TASK GOAL: Rewrite the listing from the line containing "You are a GUI" through the line containing "Click the people icon above Associations" with "datastore" changed to "storage" and everything else unchanged. Leave the pictures out of your answer.

=== EXTRACTED MATERIAL ===

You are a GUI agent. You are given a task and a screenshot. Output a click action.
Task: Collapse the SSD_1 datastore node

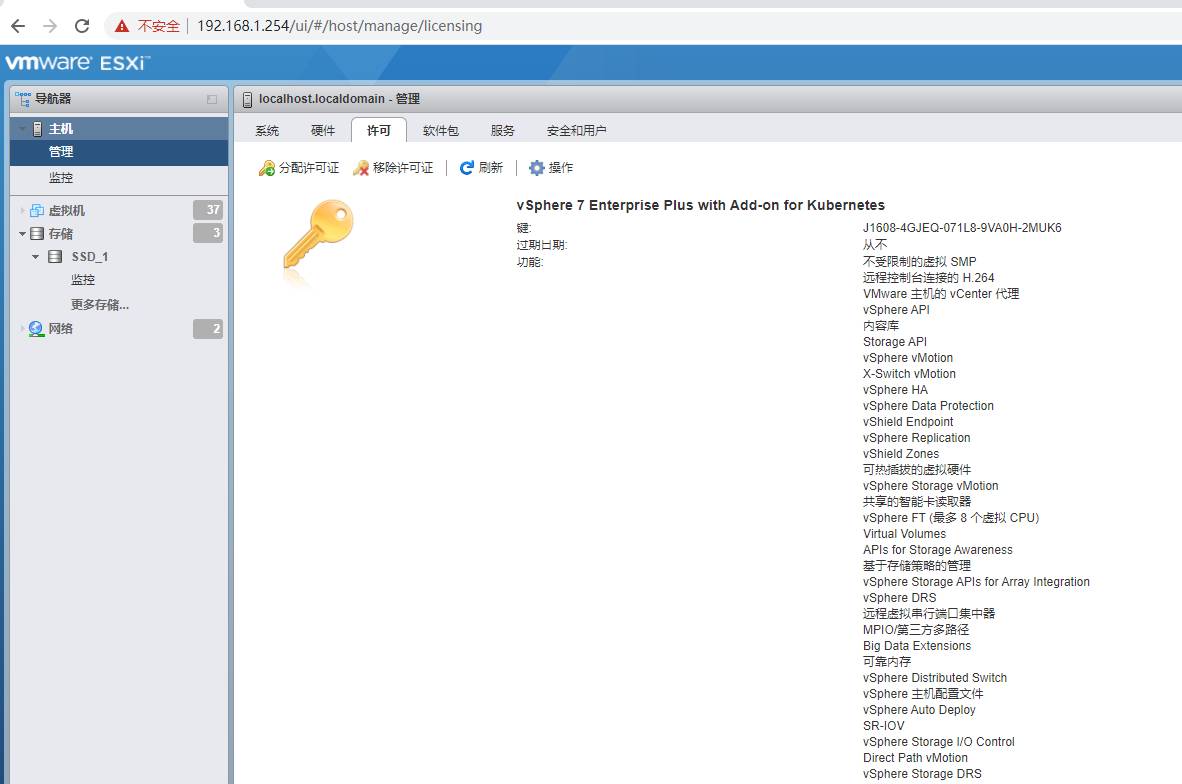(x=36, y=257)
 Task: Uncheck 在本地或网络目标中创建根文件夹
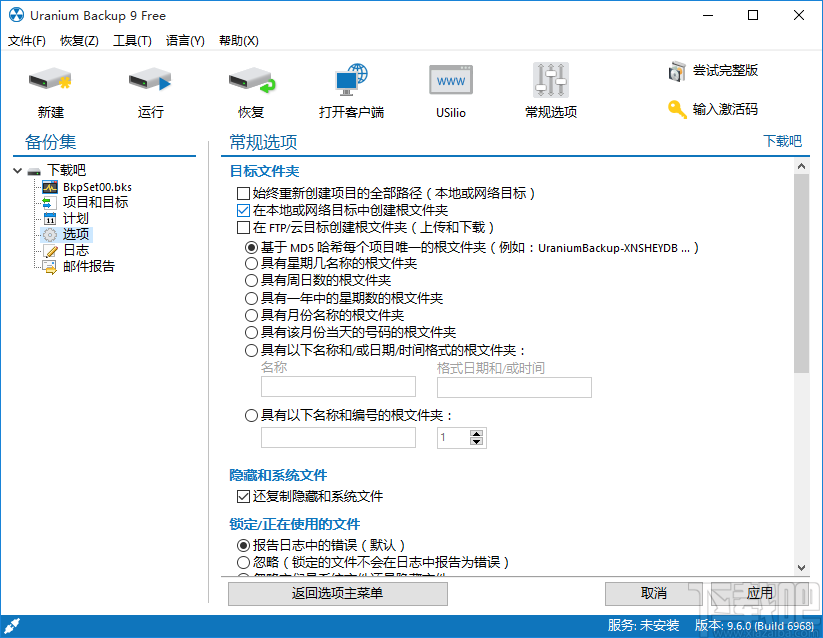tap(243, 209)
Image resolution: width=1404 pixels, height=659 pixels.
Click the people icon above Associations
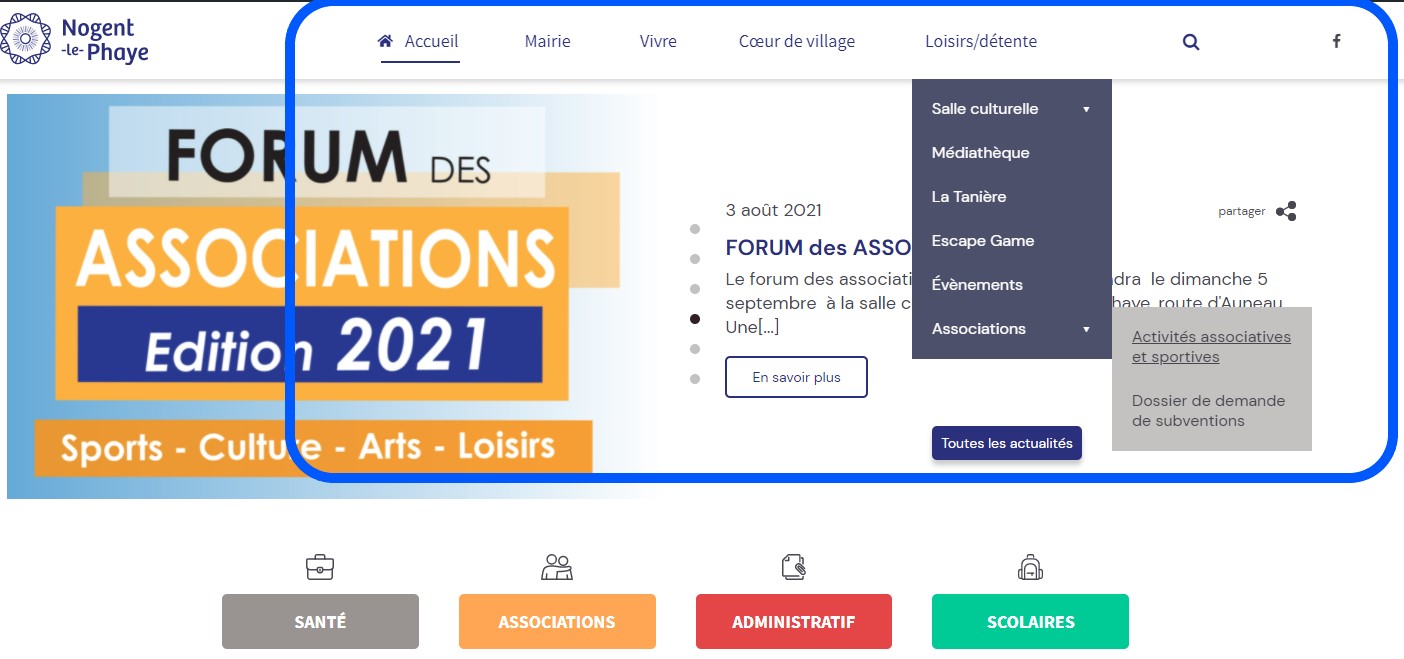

===
=== EXTRACTED MATERIAL ===

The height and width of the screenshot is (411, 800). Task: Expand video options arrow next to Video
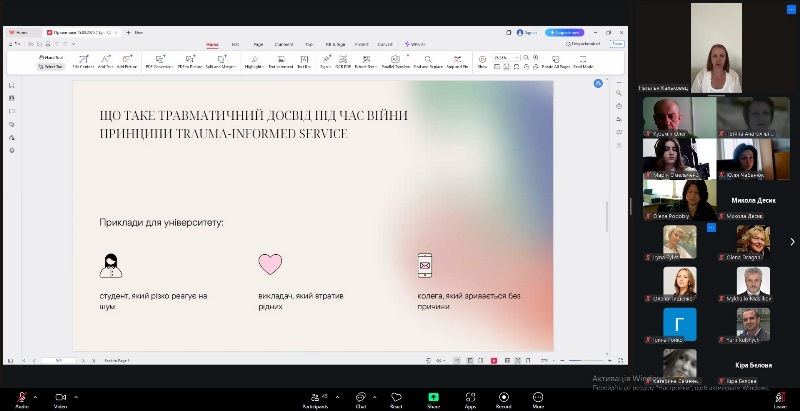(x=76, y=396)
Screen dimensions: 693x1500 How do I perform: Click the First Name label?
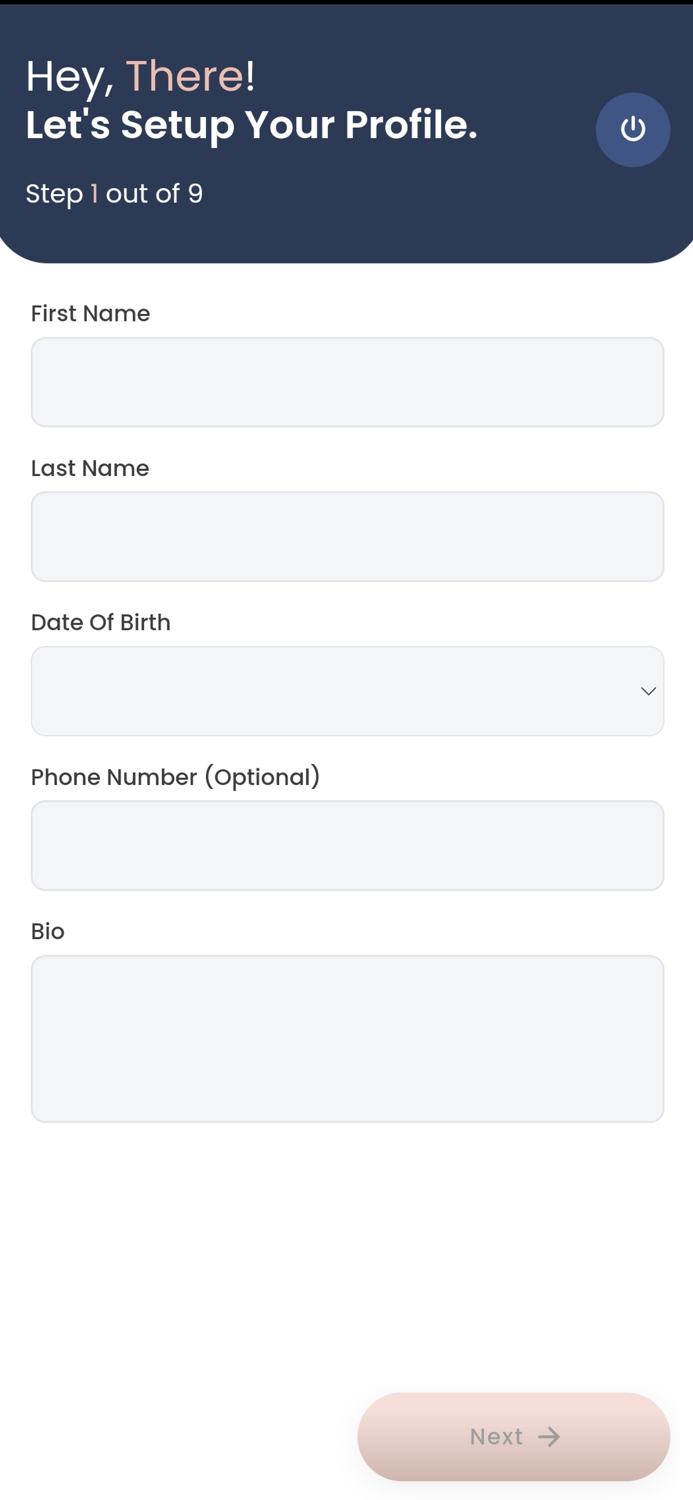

===

FINAL ANSWER:
You are a GUI agent. You are given a task and a screenshot. Output a click action.
Task: Collapse the SSD_1 storage node

(x=36, y=257)
 Task: Uncheck 在本地或网络目标中创建根文件夹
tap(243, 209)
Image resolution: width=1404 pixels, height=659 pixels.
Click the people icon above Associations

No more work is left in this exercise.